API
While the manual web console is useful to explore blockchain data with GraphQL queries, how do you build analytics tools and back end which would consume their results?
You can automate with API calls with the same GraphQL queries as you tried in the console.
The development process may start with you designing queries in the GraphQL console, combining and refining them. Once you figured out how to collect all the data you need, you can incorporate these query calls into your DApp frontend.
Synchronous with http
Try this http call with queries for both the decoded and the raw block
100000. We use curl
for demo to send this http POST, but any other
http client either in the browser or on the back can do the same.

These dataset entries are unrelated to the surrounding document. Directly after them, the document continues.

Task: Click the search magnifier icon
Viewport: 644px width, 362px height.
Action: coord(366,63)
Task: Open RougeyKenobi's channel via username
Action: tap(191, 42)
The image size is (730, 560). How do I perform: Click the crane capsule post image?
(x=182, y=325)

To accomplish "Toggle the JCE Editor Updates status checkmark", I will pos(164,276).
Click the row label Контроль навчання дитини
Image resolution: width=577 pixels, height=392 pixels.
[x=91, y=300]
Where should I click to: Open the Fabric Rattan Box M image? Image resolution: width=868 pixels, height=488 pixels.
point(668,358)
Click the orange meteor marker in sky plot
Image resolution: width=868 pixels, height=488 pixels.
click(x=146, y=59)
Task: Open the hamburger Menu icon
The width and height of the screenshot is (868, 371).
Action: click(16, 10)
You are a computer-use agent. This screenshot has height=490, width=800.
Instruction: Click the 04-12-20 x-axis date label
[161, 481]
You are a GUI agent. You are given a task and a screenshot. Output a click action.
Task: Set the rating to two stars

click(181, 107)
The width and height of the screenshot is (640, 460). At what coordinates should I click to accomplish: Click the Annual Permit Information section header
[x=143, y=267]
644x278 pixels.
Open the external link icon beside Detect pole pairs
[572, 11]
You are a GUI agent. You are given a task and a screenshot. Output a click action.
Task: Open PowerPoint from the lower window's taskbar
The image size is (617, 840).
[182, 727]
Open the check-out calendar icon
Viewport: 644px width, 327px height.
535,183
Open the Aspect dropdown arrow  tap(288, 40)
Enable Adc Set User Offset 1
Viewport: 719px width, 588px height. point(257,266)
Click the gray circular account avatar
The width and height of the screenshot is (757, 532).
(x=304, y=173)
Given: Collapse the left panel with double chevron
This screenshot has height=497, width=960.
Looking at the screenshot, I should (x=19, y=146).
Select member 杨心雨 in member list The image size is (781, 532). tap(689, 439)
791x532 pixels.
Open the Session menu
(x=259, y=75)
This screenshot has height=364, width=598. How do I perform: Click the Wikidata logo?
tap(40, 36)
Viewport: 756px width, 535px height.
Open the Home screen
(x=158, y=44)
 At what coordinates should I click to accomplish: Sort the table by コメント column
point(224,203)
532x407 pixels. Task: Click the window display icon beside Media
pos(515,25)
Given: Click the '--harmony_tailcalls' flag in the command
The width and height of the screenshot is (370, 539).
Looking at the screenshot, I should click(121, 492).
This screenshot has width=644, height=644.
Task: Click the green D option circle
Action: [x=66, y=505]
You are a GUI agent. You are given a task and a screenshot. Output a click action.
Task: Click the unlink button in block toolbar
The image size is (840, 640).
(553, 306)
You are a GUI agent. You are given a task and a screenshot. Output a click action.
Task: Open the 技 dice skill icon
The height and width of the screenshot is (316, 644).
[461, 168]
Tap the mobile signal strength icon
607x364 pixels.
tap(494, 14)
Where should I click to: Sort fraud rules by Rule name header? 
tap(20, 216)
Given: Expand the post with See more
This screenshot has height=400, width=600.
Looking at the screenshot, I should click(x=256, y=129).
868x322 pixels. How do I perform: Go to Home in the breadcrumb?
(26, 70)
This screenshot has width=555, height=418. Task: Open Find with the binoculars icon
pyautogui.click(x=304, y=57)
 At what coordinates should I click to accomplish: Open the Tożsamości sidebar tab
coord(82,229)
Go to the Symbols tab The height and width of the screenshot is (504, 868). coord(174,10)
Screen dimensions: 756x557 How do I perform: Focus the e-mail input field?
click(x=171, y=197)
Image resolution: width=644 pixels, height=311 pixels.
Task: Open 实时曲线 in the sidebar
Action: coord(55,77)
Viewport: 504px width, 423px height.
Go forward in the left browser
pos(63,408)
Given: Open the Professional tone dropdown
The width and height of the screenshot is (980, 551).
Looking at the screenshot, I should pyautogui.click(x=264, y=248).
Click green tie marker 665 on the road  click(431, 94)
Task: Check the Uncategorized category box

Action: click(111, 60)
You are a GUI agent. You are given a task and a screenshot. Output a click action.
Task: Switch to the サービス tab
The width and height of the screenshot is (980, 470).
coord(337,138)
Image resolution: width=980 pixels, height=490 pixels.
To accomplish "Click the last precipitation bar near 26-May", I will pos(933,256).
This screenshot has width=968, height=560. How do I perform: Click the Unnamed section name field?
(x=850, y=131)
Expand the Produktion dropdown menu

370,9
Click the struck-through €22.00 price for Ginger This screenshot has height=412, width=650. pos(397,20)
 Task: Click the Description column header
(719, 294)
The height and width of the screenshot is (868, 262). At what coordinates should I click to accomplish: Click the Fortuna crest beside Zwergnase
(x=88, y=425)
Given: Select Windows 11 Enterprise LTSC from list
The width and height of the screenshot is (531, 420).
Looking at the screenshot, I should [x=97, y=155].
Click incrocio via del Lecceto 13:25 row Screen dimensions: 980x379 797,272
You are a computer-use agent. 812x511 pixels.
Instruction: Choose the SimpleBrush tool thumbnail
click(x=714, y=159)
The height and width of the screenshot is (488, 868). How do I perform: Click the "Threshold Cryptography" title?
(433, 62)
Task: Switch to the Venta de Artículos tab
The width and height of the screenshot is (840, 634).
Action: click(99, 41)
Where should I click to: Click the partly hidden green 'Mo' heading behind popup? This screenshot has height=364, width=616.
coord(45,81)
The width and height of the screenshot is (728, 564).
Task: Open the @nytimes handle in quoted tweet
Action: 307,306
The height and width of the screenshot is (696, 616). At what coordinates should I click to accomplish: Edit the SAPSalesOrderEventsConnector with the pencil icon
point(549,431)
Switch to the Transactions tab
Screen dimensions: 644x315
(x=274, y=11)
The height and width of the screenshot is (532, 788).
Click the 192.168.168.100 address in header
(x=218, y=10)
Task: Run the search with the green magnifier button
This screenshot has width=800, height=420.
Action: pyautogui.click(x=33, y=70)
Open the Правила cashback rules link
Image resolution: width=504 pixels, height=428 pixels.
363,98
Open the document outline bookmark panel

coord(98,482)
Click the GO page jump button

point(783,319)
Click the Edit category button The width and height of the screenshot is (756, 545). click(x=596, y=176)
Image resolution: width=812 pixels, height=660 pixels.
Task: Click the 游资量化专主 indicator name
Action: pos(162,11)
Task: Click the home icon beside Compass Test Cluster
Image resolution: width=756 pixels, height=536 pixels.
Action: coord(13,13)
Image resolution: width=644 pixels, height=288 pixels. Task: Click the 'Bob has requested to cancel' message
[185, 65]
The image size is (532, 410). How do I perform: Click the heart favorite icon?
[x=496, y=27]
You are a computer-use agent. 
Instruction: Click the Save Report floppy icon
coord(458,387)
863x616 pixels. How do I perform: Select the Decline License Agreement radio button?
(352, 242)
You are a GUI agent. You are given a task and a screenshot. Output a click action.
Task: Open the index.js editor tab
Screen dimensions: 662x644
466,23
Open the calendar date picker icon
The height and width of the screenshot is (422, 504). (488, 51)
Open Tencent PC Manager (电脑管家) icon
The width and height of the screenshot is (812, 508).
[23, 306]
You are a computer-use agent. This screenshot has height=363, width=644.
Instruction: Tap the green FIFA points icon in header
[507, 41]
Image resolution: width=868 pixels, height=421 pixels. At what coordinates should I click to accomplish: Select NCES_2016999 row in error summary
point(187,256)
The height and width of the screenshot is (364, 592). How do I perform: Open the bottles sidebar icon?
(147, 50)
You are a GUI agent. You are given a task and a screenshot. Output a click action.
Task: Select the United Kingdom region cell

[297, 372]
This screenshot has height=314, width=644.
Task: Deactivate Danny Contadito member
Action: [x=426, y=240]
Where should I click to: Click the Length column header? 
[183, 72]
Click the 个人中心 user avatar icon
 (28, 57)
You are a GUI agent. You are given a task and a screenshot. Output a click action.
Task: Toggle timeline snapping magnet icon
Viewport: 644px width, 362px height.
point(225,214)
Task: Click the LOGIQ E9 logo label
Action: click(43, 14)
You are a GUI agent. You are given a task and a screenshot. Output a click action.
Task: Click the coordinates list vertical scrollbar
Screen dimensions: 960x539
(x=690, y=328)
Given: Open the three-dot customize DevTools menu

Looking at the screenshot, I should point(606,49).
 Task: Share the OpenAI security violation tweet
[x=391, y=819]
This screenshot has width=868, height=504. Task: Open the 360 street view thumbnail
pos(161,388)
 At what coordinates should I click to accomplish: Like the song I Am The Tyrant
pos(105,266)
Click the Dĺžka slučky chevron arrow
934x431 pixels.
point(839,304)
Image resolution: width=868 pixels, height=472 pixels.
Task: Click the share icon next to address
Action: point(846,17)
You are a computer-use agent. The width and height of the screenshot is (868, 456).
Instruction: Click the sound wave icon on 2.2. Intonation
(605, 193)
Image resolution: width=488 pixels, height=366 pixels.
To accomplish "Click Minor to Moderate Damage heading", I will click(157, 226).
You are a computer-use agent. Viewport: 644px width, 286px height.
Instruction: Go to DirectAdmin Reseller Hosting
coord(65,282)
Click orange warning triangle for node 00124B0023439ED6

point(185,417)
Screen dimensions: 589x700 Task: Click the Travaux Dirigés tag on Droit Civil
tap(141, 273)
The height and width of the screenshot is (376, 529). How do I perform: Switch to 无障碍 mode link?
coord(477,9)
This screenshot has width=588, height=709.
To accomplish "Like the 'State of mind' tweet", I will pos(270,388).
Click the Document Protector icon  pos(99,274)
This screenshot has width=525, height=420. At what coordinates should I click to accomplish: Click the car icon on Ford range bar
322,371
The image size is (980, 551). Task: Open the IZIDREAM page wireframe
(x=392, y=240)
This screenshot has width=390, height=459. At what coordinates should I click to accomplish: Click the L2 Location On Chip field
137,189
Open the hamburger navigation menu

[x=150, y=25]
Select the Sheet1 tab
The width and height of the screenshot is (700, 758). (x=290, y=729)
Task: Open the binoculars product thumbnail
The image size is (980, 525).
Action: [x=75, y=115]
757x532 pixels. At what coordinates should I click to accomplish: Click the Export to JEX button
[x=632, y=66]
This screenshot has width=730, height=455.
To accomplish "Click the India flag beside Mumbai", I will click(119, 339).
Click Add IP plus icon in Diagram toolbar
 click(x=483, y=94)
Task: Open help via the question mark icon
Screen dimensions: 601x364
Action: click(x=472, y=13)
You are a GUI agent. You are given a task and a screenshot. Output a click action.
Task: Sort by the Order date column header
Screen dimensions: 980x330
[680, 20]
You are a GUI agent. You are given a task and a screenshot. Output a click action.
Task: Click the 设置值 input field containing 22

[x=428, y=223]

curl https://hasura.prod.summary.dev/v1/graphql --data-raw '{"query":"{starknet_goerli_block(where: {block_number: {_eq: 100000}}) { transactions { function entry_point_selector inputs { name type value } events { name transmitter_contract arguments { name type value decimal } } } } starknet_goerli_raw_block_by_pk(block_number: 100000) { raw }}"}'
Asynchronous with WebSocket
To get notified of changes to your query results use GraphQL subscriptions feature. It lets you connect via a WebSocket, pass your query as a subscription and your client will get called back once the results change. Use your favorite WebSocket or GraphQL client or our sample subscriber as a starting point to build web hooks that react to changes in blockchain data.
This example invocation of our subscriber
reacts to the latest three
events emitted.
npm start 'subscription {starknet_goerli_event(limit: 3, order_by: {id: desc}) {id, name}}'
The subscription query can be of any complexity required to get the data you're interested in, and deliver changes in an arbitrary collection of entities.